Instructions for the task:
Below are the entries; determine how many of their lines contain the string "will" and give that figure alone.

Data records:

════

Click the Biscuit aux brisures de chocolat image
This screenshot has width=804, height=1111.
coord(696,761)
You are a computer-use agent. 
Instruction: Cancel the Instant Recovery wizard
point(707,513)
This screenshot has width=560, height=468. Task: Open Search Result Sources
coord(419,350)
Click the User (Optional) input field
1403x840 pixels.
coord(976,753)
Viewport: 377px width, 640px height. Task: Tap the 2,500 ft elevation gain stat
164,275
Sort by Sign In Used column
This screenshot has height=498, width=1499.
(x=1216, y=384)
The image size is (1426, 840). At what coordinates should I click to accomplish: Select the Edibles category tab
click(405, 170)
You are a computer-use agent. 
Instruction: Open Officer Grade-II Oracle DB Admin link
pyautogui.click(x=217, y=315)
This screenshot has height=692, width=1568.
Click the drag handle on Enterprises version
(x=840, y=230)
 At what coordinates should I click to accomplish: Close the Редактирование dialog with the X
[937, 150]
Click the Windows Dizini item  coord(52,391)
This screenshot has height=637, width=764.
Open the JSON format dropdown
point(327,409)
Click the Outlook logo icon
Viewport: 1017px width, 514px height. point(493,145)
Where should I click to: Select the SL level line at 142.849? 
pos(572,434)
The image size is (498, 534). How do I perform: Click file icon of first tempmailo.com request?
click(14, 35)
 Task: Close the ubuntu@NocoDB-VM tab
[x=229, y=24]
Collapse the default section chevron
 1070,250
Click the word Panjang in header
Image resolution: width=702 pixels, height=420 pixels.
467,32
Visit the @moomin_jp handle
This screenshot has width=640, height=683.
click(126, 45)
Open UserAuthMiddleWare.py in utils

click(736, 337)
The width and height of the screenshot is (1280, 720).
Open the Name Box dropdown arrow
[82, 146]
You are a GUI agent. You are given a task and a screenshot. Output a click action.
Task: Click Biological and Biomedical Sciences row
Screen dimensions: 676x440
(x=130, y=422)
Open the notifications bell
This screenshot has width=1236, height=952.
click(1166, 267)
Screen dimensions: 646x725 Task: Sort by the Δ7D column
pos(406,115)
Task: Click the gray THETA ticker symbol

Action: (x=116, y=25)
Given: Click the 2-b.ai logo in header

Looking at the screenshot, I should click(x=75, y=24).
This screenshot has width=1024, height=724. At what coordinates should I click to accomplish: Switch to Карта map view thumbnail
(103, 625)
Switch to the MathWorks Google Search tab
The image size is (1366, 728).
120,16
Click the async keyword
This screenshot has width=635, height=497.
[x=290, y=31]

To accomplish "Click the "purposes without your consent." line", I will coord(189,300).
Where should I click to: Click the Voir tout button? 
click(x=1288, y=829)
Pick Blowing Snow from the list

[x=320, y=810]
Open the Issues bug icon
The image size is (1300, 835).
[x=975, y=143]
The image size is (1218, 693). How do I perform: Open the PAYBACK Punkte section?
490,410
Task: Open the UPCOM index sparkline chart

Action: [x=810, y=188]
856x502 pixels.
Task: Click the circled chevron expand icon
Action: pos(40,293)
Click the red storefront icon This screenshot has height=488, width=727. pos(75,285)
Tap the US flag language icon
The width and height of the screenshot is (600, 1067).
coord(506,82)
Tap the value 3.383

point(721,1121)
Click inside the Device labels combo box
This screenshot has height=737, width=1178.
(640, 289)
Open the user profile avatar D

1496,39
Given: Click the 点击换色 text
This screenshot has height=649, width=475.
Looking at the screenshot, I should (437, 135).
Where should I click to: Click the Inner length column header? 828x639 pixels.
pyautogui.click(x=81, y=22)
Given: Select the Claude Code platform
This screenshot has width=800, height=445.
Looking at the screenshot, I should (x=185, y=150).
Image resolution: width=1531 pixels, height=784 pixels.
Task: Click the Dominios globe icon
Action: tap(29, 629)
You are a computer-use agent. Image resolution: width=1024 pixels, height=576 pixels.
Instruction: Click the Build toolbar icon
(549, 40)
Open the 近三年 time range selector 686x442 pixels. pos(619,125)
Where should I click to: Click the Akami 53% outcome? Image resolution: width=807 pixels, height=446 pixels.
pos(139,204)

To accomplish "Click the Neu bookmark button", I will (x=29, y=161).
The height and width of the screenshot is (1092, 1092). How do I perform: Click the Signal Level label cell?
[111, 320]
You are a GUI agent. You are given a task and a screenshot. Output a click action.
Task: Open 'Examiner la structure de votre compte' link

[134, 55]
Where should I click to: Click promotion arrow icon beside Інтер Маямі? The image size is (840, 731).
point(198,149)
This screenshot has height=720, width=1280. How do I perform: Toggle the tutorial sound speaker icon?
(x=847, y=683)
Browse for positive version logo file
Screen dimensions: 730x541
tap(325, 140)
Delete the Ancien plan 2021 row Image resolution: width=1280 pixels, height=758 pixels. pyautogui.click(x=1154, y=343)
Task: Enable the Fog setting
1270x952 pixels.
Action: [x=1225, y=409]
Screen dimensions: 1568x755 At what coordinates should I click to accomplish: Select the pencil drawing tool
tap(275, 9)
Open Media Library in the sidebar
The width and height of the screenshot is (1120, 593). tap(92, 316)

════

Written solution:
2